Some skincare and hair products worsen rosacea by disrupting the skin barrier, causing flushing, or irritating already-sensitive nerve endings. Keeping a simple log of what preceded your worst flares can help you identify your personal triggers, since they vary widely from person to person.
Treatment Options
Treatment depends on which features of rosacea bother you most. For persistent background redness, two topical options work by temporarily constricting blood vessels in the face. One (brimonidine gel) was the first treatment approved specifically for rosacea-related redness, and another (oxymetazoline cream) followed. Both reduce visible redness within hours but need regular application.

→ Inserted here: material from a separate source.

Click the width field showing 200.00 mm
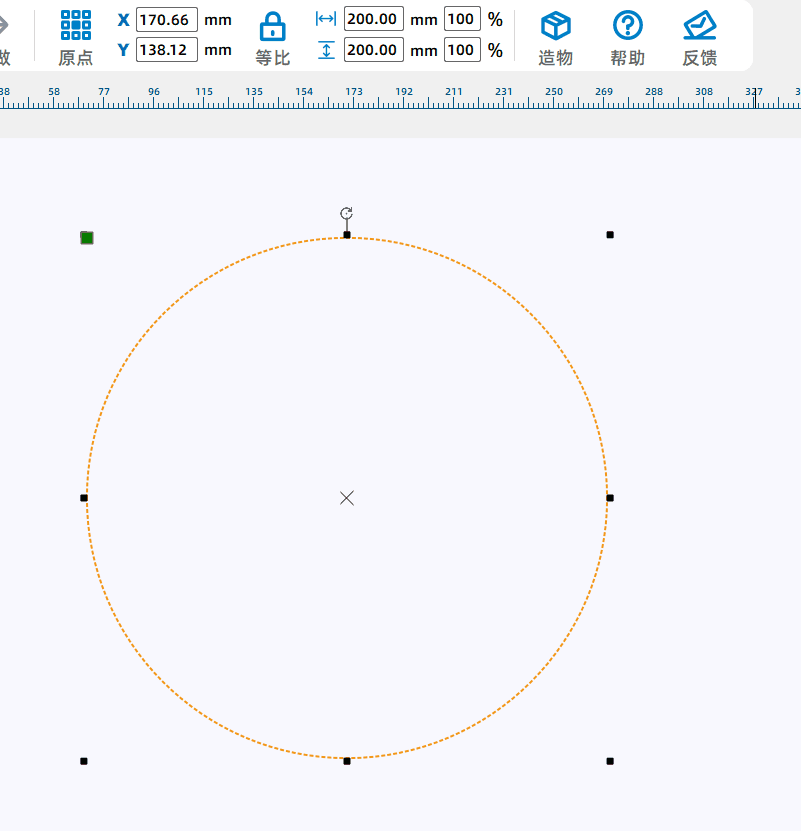Viewport: 801px width, 831px height. tap(374, 19)
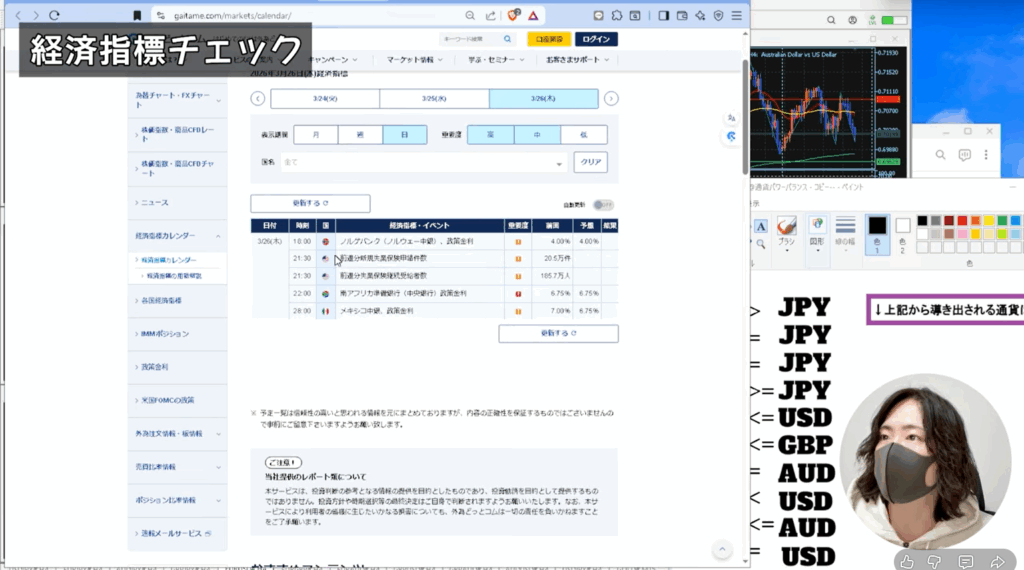Image resolution: width=1024 pixels, height=570 pixels.
Task: Select the Brush tool in Paint
Action: (x=786, y=230)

For bumps and pustules, several topical treatments target the inflammatory component. Azelaic acid, metronidazole, and ivermectin cream are the most widely used. Ivermectin also reduces Demodex mite populations, which may explain part of its effectiveness. When topical treatments aren’t enough, a low-dose oral antibiotic taken once daily is the only FDA-approved oral option. At the prescribed dose, it works as an anti-inflammatory rather than an antibiotic, meaning it calms the immune response without contributing to antibiotic resistance.
For visible blood vessels and stubborn redness that don’t respond to topical treatments, light-based therapies offer a different approach. Pulsed dye lasers and intense pulsed light (IPL) devices target and shrink dilated blood vessels. Both reduce visible telangiectasia and diffuse redness, typically over a series of sessions. Pulsed dye laser tends to produce fewer side effects, while narrow-band IPL may achieve slightly greater reductions in redness. Results vary, and maintenance sessions are usually needed since new blood vessels can form over time.
Skincare That Supports Rosacea Skin
Rosacea skin has a compromised barrier, which means it loses moisture faster and lets irritants in more easily. Rebuilding that barrier is a practical foundation for managing the condition. Look for moisturizers containing ceramides, which are the building blocks of a healthy skin barrier, along with hydrators like glycerin. Centella asiatica extract is another ingredient commonly found in products designed for reactive skin, as it supports barrier repair and calms redness.
What you leave out matters as much as what you put on. Avoid products that cause flushing, disrupt the skin barrier, or trigger burning and stinging. In practice, that means skipping harsh exfoliants, alcohol-based toners, fragrance-heavy products, and strong retinoids unless specifically recommended by a dermatologist familiar with your skin. The National Rosacea Society maintains a Seal of Acceptance program that screens products against these criteria, which can simplify the process of finding safe options. Gentle cleansing, consistent moisturizing, and daily broad-spectrum sunscreen form the practical backbone of a rosacea skincare routine.